Tidak ada pastor yang mendoakan papa sebelum petinya masuk oven kremasi di Cikadut, Bandung. Tidak ada lagu-lagu duka. Bahkan tidak ada foto papa di dekat peti. Kami, anak pertama, kedua, dan saya ketiga, berdiri dengan canggung dan bingung di depan peti, segera setelah kami tiba dari perjalanan bersama ambulance yang membawa jenazah papa selama 3 jam dari Cibubur. Kami sebenarnya berusaha mencari tempat kremasi terdekat di Jabodetabek, tapi rupanya tiga tempat kremasi yang bisa untuk Covid-19 (Cibinong, Oasis, Lestari) sudah penuh semua, bahkan antre sampai tiga hari baru bisa dapat slot. Setelah telepon kiri kanan akhirnya kami mendapat tempat kremasi di Bandung.
Meski kami berangkat ke Bandung, kami tidak bisa mampir ke rumah mama di Bandung karena mama dan adik sedang isolasi mandiri. Kami tidak bisa berpelukan dan bersedih bersama. Saya bahkan tidak berpelukan dengan kedua kakak saya karena situasinya sudah terlalu aneh, dan kami separo parno dengan virus sepanjang jalan, meski mungkin sudah telanjur juga.
Dengan terburu-buru tanpa persiapan, kami melakukan “group video call”: kakak saya yang nomor dua memimpin doa, memberikan sedikit kenangan tentang papa kami, dan saya berbicara sedikit berusaha menyampaikan selamat jalan pada peti dingin berplastik itu. Mama dan adik saya berbagi satu ponsel dan lamat-lamat saya bisa mendengar mama saya, di tengah kresek-kresek sinyal, mengucapkan selamat jalan pada suaminya selama 51 tahun.
Proses berlangsung kurang lebih 15 menit sebelum peti papa masuk oven.
Pergi saat wabah di Jawa menggila
Papa pergi saat wabah di Jawa menggila. Papa ketularan Covid-19 di Bandung, kemungkinan dari mama yang mungkin ketularan dari aktivitas jual beli di warung kami atau dari pekerja rumah tangga kami yang datang kembali bekerja dari kampung setelah usaha jualan baso dia di Garut bangkrut.

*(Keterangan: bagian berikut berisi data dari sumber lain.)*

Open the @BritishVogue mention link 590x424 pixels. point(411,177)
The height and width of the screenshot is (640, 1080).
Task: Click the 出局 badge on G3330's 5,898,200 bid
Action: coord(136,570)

Papa, 79, dan mama, 74, sudah divaksin komplit di pertengahan April 2021. Mereka juga jarang sekali keluar rumah dan sudah tak pernah lagi ke gereja. Interaksi dengan orang lain terjadi di warung kecil yang ditutupi plastik mika lebar di depannya. Papa bahkan sudah hampir-hampir tak pernah keluar rumah. Saya sendiri terakhir berkunjung ke Bandung pada Desember 2019 karena saya khawatir menulari orang tua. Tapi wabah rupanya menggila sehingga tingkat aktivitas tak tinggi yang ada di rumah kami di Bandung (warung kami lumayan sepi sejak ada Alfamart dan Indomaret dekat rumah) dan vaksin Sinovac rupanya tak menghindarkan orang rumah dari Covid-19.
Waktu mama sakit, dia tidak merasa itu Covid-19, atau mungkin tepatnya takut untuk mencari tahu. Kami anak-anaknya yang di Jakarta baru dikabari setelah dia hampir sembuh. Rupanya, belakangan saya tahu dari mama bahwa papa sering menemani mama waktu mama sakit.
Kalau tidak salah, tanggal 23 Juni, kami bertiga yang di Jakarta dikabari adik saya bahwa dia demam, sakit seluruh badan. Papa juga. Kakak saya mengirim rapid test antigen dan memandu orang satu rumah untuk menyogok hidung mengambil sampel. Hasilnya adik dan papa saya positif, mama saya negatif. Kami pikir, mungkin mama sudah sembuh. Belakangan ketika dites PCR, mama rupanya masih positif atau positif lagi (entahlah).
Kami bertiga sejak hari itu mengirim segala rupa dari Jakarta melalui aplikasi-aplikasi online: suplemen, obat, juice, kaleng oksigen, tabung oksigen, termasuk memesankan dokter online.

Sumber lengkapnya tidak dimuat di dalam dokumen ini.